CAR-T therapy is different from a regular drug; it’s considered a “living drug” because the modified cells keep dividing once they’re in the body, meaning the amount in the initial infusion isn’t the final amount a patient will have, O’Rourke said. 

All immunotherapies come with risk of neurological side effects, including confusion, language difficulties and sleepiness. The trial found that these side effects came on more quickly when CAR-T cells were injected into the cerebrospinal fluid, but that starting with a lower dose may be able to remedy this. The first three patients were given a lower dose of CAR-T. While they did experience signs of neurotoxicity, it was milder than the neurotoxicity in the three who received the higher dose.

Participants in both trials did experience at least some side effects of CAR-T therapy, which included fever and vomiting as well as neurological effects such as aphasia

The two trials come just a week after the results of another CAR-T therapy clinical trial for glioblastoma were published in Nature Medicine. That trial used a single target, IL-13Rα2 — also used in the Penn Medicine trial — in 65 patients and also determined that CAR-T therapy is safe and could be an effective treatment for glioblastoma. 

Lam, of Johns Hopkins, said that CAR-T has shown promise in glioblastoma in studies over the past five years. The biggest takeaway the two newest trials bring to the table, he said, is that CAR-T therapy appears to be able to safely target two proteins commonly found in glioblastoma tumors. 

The question now is whether the results are durable. The results of the early trials don’t necessarily mean the therapy will work long term. 

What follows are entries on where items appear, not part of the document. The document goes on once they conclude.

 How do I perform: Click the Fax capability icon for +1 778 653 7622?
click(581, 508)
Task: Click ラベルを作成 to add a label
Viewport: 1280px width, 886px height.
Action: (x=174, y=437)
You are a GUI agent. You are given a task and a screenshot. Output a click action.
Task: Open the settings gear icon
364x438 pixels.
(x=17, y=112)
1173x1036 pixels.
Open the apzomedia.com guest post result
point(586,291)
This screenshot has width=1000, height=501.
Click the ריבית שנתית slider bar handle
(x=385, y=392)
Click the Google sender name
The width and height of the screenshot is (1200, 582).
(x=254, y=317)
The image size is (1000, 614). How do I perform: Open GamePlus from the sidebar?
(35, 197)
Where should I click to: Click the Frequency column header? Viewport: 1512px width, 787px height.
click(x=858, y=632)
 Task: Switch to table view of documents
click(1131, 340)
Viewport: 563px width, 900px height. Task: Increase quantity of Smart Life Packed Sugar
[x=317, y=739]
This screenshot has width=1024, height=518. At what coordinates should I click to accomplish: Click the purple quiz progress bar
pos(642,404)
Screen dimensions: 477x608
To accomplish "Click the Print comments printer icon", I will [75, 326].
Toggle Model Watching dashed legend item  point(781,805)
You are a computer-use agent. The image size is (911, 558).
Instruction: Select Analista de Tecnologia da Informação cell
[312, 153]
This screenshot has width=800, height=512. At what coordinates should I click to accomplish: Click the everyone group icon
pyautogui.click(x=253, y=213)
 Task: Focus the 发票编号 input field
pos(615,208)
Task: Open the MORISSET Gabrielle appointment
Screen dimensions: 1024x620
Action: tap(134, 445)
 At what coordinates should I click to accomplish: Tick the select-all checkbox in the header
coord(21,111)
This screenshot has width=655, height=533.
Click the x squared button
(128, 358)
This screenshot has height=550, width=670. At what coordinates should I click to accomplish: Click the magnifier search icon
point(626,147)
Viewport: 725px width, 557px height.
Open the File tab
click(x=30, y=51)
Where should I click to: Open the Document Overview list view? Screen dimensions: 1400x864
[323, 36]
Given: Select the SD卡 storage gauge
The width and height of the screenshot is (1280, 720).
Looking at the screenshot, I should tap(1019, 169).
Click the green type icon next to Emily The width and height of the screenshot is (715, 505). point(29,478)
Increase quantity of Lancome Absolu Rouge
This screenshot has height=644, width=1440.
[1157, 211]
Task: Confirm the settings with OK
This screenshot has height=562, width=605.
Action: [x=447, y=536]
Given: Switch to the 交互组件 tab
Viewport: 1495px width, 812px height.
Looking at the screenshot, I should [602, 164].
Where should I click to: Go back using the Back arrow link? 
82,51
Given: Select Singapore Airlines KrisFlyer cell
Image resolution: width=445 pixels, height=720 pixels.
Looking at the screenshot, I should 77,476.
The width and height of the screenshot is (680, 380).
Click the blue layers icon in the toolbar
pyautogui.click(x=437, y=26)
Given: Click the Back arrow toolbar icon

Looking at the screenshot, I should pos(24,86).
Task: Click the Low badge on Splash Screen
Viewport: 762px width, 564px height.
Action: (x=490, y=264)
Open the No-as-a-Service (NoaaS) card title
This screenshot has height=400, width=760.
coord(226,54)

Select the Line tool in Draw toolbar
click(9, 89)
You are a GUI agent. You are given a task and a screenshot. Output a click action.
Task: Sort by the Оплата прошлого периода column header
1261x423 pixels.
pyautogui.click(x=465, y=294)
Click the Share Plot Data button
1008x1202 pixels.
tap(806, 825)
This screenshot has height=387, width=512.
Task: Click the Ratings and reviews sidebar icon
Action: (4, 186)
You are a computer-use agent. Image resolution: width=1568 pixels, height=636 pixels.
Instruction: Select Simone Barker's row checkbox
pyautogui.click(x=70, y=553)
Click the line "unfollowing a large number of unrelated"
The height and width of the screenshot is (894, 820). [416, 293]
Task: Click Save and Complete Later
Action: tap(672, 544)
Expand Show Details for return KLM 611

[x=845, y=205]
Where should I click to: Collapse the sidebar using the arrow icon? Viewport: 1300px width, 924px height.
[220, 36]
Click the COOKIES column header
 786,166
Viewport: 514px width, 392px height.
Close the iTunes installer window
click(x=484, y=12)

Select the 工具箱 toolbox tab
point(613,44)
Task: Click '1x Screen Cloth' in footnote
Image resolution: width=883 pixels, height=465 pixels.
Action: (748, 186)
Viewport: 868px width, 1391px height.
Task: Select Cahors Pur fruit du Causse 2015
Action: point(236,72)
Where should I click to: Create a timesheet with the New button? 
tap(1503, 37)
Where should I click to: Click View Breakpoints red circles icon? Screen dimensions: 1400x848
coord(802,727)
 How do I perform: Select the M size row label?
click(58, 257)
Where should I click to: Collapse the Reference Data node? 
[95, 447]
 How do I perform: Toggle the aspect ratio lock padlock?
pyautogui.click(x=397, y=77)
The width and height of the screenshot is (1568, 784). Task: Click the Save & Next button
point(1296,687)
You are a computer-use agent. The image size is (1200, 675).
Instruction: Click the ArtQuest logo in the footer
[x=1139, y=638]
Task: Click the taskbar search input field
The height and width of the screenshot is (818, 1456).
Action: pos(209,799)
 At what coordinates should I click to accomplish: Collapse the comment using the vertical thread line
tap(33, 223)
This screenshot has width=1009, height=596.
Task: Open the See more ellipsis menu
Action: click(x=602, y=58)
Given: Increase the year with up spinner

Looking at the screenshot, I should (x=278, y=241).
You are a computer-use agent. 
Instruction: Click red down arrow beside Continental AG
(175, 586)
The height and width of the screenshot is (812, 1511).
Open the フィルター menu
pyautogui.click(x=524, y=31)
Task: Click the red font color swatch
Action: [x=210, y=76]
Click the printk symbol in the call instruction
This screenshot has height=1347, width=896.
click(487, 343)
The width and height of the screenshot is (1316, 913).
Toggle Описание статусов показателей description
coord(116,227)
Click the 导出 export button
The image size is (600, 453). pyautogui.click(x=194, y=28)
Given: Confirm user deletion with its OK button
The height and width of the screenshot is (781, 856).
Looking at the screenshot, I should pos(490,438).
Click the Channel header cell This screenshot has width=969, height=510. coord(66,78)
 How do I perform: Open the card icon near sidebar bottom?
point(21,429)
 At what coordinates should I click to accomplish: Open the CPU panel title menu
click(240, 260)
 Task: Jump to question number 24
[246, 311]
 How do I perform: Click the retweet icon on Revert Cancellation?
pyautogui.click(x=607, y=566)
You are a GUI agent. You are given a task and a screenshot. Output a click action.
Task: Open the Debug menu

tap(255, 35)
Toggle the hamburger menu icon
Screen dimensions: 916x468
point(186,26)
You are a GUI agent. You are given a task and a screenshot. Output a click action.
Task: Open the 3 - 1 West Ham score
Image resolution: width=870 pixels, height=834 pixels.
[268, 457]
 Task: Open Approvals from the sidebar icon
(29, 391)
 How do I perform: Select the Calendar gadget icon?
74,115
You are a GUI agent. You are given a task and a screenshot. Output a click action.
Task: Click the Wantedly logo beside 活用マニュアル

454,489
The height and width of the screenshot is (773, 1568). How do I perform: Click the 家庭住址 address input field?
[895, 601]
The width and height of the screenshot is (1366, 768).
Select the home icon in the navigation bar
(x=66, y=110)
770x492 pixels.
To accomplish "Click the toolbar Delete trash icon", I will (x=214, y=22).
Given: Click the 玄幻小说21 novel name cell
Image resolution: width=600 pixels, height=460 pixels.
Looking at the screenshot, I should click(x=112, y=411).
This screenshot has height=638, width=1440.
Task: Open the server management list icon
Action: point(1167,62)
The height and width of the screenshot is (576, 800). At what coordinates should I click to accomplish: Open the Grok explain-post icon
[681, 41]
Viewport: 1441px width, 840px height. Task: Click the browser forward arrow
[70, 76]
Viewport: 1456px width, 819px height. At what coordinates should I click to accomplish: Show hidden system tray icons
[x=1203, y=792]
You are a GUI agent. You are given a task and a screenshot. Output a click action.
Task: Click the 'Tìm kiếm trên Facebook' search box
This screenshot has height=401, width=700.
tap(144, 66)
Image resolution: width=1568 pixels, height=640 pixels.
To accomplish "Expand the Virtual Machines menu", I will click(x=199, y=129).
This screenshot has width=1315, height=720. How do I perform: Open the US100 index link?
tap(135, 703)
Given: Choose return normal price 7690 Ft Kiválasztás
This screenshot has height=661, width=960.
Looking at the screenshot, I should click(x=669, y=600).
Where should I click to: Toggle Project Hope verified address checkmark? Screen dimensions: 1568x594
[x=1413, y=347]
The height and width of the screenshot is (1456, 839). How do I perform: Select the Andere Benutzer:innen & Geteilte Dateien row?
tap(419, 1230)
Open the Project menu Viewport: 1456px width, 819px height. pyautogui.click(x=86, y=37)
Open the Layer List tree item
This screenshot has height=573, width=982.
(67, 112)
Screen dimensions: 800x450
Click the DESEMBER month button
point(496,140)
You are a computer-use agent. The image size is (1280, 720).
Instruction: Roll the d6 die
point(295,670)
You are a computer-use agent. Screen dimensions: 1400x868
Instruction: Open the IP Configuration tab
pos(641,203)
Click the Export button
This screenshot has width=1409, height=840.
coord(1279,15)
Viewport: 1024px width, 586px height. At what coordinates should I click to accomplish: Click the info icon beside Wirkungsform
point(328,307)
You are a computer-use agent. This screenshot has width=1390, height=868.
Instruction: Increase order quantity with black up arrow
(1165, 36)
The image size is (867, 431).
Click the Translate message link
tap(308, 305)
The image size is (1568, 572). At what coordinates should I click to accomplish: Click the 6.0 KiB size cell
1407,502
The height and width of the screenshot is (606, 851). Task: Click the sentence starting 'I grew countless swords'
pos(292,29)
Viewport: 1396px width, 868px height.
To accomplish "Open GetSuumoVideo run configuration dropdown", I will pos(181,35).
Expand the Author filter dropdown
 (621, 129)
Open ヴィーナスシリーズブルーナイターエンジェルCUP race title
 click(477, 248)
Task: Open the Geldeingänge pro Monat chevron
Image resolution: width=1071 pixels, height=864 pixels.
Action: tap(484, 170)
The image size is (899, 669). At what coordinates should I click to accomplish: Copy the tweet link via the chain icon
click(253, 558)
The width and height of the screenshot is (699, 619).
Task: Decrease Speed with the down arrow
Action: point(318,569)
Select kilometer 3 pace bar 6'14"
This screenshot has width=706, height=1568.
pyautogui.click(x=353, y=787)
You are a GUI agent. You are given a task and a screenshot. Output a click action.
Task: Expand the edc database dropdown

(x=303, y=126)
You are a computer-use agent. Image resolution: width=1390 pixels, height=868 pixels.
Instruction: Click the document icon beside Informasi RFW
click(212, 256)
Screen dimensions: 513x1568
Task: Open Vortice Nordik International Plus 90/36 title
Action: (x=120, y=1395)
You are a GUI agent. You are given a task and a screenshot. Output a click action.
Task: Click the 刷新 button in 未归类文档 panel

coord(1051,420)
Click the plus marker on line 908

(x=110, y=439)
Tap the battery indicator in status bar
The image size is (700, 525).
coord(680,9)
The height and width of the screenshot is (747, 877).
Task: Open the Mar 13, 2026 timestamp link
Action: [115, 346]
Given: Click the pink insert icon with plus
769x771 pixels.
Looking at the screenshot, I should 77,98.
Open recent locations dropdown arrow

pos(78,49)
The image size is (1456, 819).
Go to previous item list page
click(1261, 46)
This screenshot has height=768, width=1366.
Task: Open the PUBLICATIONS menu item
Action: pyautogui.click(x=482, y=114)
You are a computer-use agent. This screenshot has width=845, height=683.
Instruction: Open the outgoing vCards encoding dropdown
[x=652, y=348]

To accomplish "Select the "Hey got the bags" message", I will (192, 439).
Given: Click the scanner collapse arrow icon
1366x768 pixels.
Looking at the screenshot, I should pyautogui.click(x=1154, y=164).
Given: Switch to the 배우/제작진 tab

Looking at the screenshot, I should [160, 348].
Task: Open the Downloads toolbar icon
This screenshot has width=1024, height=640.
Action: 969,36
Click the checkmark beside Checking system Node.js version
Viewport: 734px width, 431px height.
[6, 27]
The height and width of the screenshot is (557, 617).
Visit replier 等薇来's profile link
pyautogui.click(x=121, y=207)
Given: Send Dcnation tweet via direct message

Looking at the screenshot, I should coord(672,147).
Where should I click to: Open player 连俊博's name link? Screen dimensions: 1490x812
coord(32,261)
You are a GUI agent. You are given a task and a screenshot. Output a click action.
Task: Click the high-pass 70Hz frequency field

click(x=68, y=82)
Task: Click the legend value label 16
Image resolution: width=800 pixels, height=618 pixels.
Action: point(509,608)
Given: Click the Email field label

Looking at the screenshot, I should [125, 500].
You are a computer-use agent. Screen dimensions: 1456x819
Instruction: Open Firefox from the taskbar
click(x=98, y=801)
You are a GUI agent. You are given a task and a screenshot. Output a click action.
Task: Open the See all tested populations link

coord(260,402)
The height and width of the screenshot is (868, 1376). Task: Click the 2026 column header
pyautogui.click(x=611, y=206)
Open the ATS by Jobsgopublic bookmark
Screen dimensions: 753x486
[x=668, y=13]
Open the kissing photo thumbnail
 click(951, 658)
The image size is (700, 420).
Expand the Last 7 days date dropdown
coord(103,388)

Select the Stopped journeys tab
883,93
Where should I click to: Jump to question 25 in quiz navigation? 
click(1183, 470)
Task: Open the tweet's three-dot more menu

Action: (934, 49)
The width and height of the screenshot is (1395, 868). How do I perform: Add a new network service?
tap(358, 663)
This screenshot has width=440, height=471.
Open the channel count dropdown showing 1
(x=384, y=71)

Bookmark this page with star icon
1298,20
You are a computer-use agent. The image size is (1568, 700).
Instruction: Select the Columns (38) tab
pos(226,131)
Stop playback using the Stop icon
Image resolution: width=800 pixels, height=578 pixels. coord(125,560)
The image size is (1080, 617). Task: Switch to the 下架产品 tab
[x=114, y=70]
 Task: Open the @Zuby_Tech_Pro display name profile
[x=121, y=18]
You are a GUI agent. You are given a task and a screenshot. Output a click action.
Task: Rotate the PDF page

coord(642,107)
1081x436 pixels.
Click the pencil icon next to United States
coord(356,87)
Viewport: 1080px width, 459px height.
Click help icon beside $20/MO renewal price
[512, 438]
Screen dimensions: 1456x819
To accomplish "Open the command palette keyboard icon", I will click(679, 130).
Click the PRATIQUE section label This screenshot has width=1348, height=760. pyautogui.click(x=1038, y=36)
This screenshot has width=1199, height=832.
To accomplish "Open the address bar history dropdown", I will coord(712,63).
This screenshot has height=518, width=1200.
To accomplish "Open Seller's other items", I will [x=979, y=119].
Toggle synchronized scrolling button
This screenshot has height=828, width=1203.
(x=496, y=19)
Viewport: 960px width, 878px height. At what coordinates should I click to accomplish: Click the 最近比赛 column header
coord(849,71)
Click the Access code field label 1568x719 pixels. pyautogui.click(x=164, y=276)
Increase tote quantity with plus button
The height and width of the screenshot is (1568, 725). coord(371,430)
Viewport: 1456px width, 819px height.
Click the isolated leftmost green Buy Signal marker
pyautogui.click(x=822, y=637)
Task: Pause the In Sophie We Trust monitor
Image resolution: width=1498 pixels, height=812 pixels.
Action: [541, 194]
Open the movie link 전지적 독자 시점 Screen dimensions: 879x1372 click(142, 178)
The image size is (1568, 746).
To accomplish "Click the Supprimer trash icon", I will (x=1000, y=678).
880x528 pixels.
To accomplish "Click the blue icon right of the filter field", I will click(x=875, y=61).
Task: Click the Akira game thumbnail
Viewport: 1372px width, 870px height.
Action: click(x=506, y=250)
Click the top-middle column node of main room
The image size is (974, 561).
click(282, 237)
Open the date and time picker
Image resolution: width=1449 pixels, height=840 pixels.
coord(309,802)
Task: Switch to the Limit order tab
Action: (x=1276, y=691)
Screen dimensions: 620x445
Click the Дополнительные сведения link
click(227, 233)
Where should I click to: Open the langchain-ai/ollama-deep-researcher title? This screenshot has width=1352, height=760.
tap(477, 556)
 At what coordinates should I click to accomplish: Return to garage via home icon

Both teams plan to continue with their ongoing phase 1 trials and modify their approach to home in on the best combination of treatments for glioblastoma. 

Maus said she believes CAR-T therapy may be more effective if a tumor is first weakened by radiation and chemotherapy. Other researchers are also exploring cancer-fighting vaccines, which may be able to be used in tandem with CAR-T therapy. 

“We’re learning from each other. I think that’s really a tremendous model, and what we are all seeing is that this sort of therapy has legs for brain tumor patients,” Maus said. “It may not be the final version yet, but we’re onto something.”